So I was thinking about how I got to this job, the one that takes me to all these places. I really meandered here.
I taught kindergarten, which I really liked, but I got tired of parents calling me at home. Parental involvement is great. Parental meddling isn’t. I think a lot of people who are really great teachers leave the field for all sorts of reasons–the salary, the curriculum limitations, the parents.
From the classroom I went to history museums, where I worked creating programs for kids and became a museum educator. I wrote exhibit scripts. I developed museum interactives. For several years I dressed in a white blouse and long black skirt and taught school to 4th graders as if it was 1904. Recitations. Strictness. An imposing teacher.

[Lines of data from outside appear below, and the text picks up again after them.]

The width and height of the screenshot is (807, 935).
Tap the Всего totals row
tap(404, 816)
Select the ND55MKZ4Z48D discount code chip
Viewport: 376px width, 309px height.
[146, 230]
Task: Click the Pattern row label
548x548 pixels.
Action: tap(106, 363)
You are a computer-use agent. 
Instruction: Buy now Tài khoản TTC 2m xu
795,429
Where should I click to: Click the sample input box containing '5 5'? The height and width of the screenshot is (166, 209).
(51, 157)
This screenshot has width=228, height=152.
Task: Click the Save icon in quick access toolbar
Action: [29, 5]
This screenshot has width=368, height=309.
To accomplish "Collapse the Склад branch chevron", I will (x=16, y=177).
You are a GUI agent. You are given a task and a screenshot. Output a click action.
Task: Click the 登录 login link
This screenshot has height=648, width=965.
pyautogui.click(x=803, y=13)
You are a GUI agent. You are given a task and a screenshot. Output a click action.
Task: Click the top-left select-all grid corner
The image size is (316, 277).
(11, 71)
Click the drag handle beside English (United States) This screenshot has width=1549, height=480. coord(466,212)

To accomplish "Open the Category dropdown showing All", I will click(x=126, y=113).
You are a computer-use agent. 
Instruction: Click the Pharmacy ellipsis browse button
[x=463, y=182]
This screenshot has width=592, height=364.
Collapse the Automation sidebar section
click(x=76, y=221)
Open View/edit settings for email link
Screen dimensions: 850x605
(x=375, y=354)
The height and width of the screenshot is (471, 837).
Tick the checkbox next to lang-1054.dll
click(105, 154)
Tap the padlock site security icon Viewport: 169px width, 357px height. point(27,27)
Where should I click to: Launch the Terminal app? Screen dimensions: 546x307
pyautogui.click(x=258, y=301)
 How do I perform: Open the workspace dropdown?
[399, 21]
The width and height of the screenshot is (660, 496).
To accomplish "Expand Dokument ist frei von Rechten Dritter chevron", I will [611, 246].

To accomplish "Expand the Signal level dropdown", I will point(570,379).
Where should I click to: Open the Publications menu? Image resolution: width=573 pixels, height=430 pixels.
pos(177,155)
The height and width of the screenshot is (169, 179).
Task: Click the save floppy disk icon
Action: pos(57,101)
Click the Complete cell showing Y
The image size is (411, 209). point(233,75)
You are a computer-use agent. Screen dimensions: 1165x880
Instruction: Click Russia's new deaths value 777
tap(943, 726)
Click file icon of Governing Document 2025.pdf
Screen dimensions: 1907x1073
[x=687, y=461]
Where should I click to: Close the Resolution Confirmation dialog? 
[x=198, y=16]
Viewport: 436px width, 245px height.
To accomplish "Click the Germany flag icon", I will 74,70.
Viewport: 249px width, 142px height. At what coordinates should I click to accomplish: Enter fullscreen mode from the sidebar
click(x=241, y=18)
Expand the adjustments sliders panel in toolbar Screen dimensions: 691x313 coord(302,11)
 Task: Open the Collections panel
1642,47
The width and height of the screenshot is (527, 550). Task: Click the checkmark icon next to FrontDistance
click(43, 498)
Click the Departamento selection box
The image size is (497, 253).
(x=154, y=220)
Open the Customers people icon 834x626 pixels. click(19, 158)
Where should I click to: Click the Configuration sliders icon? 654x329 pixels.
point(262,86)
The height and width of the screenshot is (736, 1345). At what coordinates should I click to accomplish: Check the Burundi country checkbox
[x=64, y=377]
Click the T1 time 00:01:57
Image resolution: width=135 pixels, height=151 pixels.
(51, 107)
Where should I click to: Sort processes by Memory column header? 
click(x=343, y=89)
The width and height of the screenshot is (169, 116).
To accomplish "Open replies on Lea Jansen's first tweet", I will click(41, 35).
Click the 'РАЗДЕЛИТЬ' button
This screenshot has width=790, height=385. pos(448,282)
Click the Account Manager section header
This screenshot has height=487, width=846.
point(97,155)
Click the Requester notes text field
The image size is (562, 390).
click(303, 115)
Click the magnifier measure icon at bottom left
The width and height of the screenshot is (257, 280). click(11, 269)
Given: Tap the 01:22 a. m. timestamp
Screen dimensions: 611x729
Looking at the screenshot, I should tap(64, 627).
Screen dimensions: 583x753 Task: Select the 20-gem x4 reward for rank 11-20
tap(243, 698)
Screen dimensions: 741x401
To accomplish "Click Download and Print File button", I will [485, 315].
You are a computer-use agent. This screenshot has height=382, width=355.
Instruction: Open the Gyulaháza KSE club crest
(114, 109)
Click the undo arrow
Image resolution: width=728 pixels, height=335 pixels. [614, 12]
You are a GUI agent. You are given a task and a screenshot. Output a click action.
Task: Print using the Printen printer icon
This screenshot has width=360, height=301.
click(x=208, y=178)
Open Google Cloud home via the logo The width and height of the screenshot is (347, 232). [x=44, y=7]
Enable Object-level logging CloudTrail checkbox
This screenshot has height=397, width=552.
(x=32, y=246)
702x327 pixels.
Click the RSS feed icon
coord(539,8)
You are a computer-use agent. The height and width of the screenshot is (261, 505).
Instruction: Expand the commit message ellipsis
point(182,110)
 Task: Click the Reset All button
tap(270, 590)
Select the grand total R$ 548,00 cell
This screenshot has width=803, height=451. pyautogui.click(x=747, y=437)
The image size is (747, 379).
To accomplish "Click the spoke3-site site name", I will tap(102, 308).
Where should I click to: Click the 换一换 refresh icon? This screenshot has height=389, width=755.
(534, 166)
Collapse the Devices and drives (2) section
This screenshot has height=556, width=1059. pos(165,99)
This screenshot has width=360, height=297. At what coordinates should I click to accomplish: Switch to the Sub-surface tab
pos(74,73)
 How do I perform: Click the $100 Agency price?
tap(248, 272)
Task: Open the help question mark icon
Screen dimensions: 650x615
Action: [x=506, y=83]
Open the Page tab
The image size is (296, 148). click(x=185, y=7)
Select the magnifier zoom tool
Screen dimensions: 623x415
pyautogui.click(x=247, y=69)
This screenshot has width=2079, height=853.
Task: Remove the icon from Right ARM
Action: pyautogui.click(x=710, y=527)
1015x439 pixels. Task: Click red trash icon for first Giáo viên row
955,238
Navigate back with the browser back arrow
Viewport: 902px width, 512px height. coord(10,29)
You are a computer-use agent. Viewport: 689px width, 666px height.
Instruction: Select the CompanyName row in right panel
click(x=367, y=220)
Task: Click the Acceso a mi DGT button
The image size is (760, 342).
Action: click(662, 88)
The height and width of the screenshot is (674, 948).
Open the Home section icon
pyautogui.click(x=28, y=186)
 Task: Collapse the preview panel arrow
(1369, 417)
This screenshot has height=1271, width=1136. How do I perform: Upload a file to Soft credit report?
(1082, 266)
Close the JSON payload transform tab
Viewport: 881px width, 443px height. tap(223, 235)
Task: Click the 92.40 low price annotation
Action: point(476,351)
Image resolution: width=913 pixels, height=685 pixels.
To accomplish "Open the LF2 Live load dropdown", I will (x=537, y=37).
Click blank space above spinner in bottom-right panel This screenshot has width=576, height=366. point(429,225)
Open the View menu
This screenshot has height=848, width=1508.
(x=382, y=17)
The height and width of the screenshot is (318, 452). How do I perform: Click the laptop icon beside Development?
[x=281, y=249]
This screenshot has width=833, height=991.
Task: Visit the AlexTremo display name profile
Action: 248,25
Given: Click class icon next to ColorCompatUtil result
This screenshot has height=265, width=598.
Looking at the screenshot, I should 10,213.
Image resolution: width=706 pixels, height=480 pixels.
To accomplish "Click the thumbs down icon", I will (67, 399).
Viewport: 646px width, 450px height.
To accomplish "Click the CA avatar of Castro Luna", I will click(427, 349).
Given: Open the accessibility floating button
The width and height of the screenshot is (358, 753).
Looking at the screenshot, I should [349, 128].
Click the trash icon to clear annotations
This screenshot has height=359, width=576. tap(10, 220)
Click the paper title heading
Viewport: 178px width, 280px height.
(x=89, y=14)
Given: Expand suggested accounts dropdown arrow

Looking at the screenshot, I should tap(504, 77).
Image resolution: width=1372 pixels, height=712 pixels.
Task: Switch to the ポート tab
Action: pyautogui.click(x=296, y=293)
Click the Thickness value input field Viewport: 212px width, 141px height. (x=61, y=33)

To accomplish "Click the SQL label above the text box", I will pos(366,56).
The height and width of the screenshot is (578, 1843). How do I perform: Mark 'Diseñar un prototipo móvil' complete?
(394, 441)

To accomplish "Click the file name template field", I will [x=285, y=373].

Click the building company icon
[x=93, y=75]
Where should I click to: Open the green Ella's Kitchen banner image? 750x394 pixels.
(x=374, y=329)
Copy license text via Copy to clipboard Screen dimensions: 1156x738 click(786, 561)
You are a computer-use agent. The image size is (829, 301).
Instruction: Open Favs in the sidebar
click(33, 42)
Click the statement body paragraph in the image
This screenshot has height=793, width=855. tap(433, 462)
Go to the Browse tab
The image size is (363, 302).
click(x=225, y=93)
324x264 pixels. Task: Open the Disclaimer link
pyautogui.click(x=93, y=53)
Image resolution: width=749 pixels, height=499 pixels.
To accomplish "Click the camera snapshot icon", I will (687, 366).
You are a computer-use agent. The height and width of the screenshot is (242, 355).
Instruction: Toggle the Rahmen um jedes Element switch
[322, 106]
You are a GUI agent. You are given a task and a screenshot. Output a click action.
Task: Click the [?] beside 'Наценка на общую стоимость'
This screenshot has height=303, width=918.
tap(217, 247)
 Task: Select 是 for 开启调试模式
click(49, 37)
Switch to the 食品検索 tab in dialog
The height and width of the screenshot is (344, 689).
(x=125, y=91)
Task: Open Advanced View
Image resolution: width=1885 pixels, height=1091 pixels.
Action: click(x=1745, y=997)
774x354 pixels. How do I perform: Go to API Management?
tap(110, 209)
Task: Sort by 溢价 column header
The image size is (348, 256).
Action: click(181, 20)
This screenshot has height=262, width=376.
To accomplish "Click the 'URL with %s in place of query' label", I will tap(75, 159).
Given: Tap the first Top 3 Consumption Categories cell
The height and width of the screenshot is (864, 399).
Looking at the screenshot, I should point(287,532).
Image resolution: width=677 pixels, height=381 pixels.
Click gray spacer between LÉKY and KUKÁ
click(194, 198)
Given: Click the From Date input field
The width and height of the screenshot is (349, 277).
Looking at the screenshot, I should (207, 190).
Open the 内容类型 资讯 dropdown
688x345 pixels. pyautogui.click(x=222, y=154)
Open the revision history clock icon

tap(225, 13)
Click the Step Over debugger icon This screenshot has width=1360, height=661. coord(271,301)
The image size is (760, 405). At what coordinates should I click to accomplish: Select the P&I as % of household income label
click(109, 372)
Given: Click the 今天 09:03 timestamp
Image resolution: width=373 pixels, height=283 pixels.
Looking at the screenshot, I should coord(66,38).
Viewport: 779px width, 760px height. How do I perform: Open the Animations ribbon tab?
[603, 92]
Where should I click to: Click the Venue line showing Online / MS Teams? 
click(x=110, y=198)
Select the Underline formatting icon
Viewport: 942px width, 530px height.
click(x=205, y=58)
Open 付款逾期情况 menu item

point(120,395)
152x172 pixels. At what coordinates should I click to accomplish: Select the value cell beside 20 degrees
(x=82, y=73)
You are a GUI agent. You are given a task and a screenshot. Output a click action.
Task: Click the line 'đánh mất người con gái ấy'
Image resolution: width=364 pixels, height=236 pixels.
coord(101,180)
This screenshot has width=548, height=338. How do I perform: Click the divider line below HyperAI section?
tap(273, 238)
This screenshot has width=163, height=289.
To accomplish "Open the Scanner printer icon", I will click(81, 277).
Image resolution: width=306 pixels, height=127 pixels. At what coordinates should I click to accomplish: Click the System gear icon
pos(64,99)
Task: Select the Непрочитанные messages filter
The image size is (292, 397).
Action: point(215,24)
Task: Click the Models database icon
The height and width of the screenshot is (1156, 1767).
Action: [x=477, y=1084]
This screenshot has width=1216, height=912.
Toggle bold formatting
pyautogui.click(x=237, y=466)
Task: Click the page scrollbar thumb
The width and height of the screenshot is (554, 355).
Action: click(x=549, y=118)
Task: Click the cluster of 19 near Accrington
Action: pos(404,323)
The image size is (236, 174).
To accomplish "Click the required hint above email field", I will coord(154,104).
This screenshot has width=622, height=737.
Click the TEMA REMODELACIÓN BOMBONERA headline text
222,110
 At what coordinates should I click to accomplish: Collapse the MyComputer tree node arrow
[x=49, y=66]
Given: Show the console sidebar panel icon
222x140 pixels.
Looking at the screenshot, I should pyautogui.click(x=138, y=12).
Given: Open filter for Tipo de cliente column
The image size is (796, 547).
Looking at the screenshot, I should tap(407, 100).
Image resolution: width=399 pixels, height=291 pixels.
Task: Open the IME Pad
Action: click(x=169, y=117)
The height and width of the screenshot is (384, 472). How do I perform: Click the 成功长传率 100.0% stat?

I’ve lived a lot of places. Oak Park, Illinois. Lawrence, Kansas. Oakland, California. Otavalo, Ecuador. Bloomington, Illinois. Gettysburg, Pennsylvania. Kirksville, Missouri (aka Bumfuck, Misery, where we still have a house). And now I’m here, in Madison, Wisconsin.
I became the director of national fair trade organizations. I organized conferences. I did media interviews. And then I ended up here, doing fair trade international development with a job that includes travel to Africa, Asia and Latin America to visit artisans and small farmers to strategize with them how to grow their organizations and make them stronger. I still remember when the job description crossed my desk, and I knew this was what I wanted to do. I’ve been really fortunate. I’ve never had a job I didn’t like. And only once or twice I haven’t got jobs I applied for.
Many of us have paths that are winding and indirect. When we start out, we don’t really know where life will take us. Through my childhood, I thought I’d be a stock car driver. Through my teens, I thought I’d be a writer. After college, I thought I’d be a teacher. You can move in a direction, but you never really know where it’ll take you. I mean, who’d a thunk I’d turn into a blogger?